━━━ Texto apresentado ━━━

20.8.13

Flores Raras

Há quase 20 anos, fui “apresentado” por um amigo à poeta americana Elizabeth Bishop através do livro “Flores Raras e Banalíssimas”, de Carmem Oliveira. Até então, jamais ouvira falar de Bishop ou da sua companheira, a brasileira Lota Soares ou sequer imaginava que no Rio de Janeiro dos anos 50 duas mulheres tão importantes para a poesia e a arquitetura pudessem ter vivido uma relação de amor tão intensa por quase duas décadas.

A partir da leitura do livro, fiquei fã de ambas. Em seguida, comprei o livro “Uma Arte”, em que a Cia das Letras publicava, em mais de 700 páginas, parte da enorme correspondência da poeta. São registros preciosos e precisos da visão de uma estrangeira sensível do Brasil dos anos 50 e 60, período em que Elizabeth Bishop viveu por aqui, entre Rio de Janeiro e Ouro Preto. Li as sete centenas de páginas como se estivesse recebendo as cartas de uma amiga, pois passei a admirar enormemente aquela mulher que ganhou todos os maiores prêmios da literatura americana, incluindo o prestigiado Pulitzer. Quando a atriz Regina Braga encenou o monólogo Um Porto Para Elizabeth Bishop, lá estava eu nas primeiras fileiras do TCA para reverenciá-la.

━━━ Listagem armazenada ━━━

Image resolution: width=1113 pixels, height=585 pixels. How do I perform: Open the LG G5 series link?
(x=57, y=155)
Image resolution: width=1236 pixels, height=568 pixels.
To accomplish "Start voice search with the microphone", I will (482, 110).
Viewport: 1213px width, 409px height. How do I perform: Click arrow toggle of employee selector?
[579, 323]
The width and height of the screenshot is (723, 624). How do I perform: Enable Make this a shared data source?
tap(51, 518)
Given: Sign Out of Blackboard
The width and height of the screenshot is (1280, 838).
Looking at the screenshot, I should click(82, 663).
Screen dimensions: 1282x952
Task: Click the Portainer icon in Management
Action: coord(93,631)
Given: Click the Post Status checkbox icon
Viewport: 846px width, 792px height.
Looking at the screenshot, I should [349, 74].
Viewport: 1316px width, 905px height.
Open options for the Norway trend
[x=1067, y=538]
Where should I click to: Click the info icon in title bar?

━━━

### Exercício proposto 1
No texto sobre Elizabeth Bishop, entre quais cidades a poeta viveu no Brasil?
### Exercício proposto 2
Reproduza sem nenhuma alteração o trecho da listagem que vai da linha que contém "Image resolution: width=1236" até o fim da listagem, incluindo as duas pontas.

### Resposta 1
Entre Rio de Janeiro e Ouro Preto.

### Resposta 2
Image resolution: width=1236 pixels, height=568 pixels.
To accomplish "Start voice search with the microphone", I will (482, 110).
Viewport: 1213px width, 409px height. How do I perform: Click arrow toggle of employee selector?
[579, 323]
The width and height of the screenshot is (723, 624). How do I perform: Enable Make this a shared data source?
tap(51, 518)
Given: Sign Out of Blackboard
The width and height of the screenshot is (1280, 838).
Looking at the screenshot, I should click(82, 663).
Screen dimensions: 1282x952
Task: Click the Portainer icon in Management
Action: coord(93,631)
Given: Click the Post Status checkbox icon
Viewport: 846px width, 792px height.
Looking at the screenshot, I should [349, 74].
Viewport: 1316px width, 905px height.
Open options for the Norway trend
[x=1067, y=538]
Where should I click to: Click the info icon in title bar?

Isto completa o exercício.